▶ Source records
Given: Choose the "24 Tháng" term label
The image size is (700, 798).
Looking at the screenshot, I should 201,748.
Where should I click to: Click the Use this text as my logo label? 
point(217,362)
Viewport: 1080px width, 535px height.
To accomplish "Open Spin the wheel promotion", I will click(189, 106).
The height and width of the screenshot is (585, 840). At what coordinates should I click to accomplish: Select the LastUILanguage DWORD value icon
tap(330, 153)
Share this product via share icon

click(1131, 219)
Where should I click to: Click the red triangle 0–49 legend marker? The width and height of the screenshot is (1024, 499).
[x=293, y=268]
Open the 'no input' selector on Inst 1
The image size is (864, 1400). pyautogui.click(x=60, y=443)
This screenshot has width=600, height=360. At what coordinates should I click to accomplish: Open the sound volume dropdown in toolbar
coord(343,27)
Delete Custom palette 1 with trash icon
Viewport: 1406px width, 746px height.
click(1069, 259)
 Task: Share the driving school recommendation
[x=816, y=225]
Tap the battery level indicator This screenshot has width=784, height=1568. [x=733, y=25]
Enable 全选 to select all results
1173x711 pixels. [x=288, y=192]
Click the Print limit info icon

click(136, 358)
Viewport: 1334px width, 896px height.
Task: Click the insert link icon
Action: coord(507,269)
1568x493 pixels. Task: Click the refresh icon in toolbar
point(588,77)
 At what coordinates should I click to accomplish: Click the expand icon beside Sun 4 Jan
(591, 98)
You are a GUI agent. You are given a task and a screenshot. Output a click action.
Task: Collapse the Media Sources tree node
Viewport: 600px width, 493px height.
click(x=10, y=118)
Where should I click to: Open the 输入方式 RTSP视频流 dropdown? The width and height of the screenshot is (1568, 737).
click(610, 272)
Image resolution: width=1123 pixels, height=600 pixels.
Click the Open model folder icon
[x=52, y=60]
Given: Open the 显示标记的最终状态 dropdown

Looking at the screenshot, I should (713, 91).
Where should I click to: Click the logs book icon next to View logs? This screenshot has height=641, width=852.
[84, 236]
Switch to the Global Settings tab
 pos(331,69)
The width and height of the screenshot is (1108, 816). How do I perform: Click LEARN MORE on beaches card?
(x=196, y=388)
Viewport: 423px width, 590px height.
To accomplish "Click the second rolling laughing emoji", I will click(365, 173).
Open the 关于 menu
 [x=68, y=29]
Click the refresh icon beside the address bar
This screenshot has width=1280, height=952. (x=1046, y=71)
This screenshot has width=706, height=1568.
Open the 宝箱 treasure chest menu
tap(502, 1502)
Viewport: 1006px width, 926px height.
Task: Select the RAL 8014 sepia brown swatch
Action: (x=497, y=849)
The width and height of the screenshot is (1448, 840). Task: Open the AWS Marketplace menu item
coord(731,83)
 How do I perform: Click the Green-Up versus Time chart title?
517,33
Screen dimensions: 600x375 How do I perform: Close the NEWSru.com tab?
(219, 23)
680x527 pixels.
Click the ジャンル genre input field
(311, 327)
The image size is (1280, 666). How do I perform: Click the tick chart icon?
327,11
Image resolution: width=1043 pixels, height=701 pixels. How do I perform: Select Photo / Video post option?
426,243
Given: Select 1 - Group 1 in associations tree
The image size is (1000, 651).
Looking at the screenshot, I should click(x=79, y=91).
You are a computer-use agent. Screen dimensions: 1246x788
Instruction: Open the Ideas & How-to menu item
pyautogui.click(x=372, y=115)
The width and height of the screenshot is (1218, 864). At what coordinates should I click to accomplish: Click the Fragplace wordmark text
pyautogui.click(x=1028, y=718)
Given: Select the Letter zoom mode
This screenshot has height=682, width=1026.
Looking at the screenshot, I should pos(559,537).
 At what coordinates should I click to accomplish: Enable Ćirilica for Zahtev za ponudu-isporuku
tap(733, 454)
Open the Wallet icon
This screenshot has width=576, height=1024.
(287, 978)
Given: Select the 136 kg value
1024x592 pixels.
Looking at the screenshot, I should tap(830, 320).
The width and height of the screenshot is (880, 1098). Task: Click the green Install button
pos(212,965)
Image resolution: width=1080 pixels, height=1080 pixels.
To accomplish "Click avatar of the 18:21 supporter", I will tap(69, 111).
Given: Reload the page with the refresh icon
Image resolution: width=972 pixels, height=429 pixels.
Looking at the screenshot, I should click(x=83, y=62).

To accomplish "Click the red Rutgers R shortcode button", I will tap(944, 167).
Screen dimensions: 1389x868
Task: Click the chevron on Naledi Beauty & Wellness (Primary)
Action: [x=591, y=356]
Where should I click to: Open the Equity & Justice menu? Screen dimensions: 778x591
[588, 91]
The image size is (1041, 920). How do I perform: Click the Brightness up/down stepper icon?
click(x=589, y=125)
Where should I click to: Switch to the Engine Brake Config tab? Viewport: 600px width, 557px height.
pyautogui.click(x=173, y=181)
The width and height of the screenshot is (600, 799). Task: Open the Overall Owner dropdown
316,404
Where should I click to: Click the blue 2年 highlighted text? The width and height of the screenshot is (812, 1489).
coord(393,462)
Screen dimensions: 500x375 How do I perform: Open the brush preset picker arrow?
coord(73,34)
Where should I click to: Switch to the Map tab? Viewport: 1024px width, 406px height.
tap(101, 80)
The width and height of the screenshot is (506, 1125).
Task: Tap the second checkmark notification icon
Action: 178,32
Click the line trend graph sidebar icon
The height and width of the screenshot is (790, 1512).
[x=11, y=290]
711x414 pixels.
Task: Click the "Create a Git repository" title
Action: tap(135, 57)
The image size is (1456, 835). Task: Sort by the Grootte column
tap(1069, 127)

▶ Task directions
Whenever a line of the entries contains "tree", it counts toward the total; state that total alone.

▶ Answer box
2